Some answers live in a file, not on a published page — a staff handbook, a product manual, a price list, a legal policy. Document training lets you upload those files so PurioChat can learn from them, even when they never appear on your site.
Where to find it
Open PurioChat → Data Training, switch to the Database tab, and open the Document Manager. From there you can upload files, train them, and manage everything you’ve added.
Supported file types
PurioChat reads each file and pulls out the plain text so the AI can search and quote from it.
| Format | Extension | How the text is read |
|---|---|---|
.pdf |
Text is extracted from the pages. Image-only, scanned, or encrypted PDFs can’t be read — you’ll see an error if no selectable text is found. | |
| Plain text | .txt |
Read directly, as-is. |
| Markdown | .md |
Read directly, as-is. |
| XML | .xml |
Parsed and flattened into readable tag: value lines. |
| CSV | .csv |
Each row is turned into readable Header: value lines. |
Each file can be up to 50 MB, and you can select multiple files at once.
How training works: two steps
Training happens in two steps. This keeps large uploads from timing out and lets you review what you’ve added before spending API credits.
- Upload. PurioChat extracts the text from each file, splits it into smaller pieces, and saves them. No embeddings are generated yet, so this step doesn’t call your AI provider.
- Train Now. Click Train Now to generate the embeddings that make your documents searchable. PurioChat works in batches (about 10 pieces per batch) so even big files process reliably.
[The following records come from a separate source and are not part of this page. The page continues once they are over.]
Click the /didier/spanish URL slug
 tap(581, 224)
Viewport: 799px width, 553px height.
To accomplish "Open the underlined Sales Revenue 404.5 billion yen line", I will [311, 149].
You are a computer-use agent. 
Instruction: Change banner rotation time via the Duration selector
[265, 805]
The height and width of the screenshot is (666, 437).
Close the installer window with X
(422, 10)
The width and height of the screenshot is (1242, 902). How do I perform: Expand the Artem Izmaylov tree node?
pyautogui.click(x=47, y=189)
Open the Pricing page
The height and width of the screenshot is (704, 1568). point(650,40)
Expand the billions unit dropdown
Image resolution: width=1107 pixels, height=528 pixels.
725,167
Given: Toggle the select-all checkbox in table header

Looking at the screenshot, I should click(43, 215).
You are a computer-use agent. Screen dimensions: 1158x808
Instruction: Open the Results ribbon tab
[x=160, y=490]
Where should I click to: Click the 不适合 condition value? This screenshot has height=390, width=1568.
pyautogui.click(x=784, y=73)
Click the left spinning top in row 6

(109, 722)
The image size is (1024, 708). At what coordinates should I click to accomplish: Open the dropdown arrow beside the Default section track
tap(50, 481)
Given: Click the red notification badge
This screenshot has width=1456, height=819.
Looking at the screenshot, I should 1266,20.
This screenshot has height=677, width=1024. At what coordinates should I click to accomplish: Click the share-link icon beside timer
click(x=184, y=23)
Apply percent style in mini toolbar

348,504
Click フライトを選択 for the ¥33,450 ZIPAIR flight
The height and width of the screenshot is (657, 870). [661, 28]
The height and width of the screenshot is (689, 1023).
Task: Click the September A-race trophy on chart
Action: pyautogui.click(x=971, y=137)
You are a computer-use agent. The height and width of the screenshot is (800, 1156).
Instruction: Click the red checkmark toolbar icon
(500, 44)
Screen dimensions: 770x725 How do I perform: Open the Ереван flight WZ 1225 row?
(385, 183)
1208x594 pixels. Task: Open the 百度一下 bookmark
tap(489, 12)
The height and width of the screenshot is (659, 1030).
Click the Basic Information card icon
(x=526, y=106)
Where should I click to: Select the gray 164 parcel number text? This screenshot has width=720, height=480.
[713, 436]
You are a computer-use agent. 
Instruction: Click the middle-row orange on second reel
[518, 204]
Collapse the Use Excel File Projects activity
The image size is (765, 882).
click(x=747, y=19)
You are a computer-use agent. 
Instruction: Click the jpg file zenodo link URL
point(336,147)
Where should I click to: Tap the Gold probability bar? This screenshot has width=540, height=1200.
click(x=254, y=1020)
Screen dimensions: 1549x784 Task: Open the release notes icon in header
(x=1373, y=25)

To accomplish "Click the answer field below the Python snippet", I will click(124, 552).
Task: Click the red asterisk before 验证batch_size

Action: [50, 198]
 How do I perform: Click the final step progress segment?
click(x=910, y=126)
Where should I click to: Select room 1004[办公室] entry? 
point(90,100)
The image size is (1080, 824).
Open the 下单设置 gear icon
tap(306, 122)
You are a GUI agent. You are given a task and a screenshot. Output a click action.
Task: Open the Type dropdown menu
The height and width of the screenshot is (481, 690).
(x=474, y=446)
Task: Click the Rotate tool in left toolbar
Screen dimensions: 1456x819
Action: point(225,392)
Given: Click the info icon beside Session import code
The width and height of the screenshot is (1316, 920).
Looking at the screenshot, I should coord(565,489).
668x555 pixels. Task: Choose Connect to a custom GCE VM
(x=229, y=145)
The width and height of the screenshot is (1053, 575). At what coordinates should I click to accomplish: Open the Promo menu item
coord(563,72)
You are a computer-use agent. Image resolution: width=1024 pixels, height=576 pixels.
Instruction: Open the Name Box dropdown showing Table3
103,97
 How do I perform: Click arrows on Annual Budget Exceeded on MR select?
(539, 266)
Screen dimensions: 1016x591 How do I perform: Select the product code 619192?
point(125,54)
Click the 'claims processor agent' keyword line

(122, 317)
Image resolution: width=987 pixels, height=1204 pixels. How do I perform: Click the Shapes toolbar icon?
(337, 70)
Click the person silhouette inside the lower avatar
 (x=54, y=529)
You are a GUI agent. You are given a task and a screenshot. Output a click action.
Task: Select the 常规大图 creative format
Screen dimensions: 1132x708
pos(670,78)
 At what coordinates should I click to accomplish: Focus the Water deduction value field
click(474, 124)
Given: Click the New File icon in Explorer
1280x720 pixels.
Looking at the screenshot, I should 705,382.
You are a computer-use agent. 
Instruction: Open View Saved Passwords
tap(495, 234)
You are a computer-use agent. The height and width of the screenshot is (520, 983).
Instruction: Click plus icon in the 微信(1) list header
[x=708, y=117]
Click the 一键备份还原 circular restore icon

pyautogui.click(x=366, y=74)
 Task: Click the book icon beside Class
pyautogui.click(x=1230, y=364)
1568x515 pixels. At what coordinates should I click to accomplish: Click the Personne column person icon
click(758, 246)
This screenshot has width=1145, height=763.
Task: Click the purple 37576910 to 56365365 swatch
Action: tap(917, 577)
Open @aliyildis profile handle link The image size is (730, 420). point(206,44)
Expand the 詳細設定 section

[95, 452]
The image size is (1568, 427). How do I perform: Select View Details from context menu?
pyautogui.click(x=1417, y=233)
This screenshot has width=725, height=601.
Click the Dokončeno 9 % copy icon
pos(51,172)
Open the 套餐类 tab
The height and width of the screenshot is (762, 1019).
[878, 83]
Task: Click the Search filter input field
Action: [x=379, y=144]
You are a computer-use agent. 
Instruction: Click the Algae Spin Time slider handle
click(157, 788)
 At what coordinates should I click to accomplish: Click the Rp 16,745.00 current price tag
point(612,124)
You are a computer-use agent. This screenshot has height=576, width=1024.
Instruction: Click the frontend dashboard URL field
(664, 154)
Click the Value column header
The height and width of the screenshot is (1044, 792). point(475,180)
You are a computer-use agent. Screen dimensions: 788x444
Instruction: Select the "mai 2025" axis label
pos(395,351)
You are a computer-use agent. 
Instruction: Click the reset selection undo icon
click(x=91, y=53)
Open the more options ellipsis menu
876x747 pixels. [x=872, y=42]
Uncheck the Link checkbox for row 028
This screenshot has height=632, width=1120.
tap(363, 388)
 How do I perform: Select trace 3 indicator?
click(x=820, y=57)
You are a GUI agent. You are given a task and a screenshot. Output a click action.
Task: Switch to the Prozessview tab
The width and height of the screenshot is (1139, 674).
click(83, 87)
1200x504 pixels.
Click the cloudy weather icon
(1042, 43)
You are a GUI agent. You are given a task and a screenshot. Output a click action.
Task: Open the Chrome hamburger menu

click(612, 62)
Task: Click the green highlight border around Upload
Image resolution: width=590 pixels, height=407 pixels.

How documents are split and stored
Long files are broken into smaller, overlapping pieces (called “chunks”) so the AI can pinpoint the most relevant passage instead of reading a whole document at once. The split is based on character length: files up to roughly 7,000 characters stay as a single piece, and longer files are divided into pieces of about 3,500 characters each, with a little overlap so context isn’t lost between them.
Each piece is saved as a hidden, non-public custom post type. Your documents live inside WordPress for the AI to use, but they never show up on your front end, in search results, or in your sitemap.
Document statuses
Every file in the Document Manager shows a status:
- Trained — all pieces have embeddings and are fully searchable.
- Partial — some pieces are trained and some aren’t. Click Train Now again to finish the rest.
- Pending — the file is uploaded but no embeddings exist yet. Click Train Now to start.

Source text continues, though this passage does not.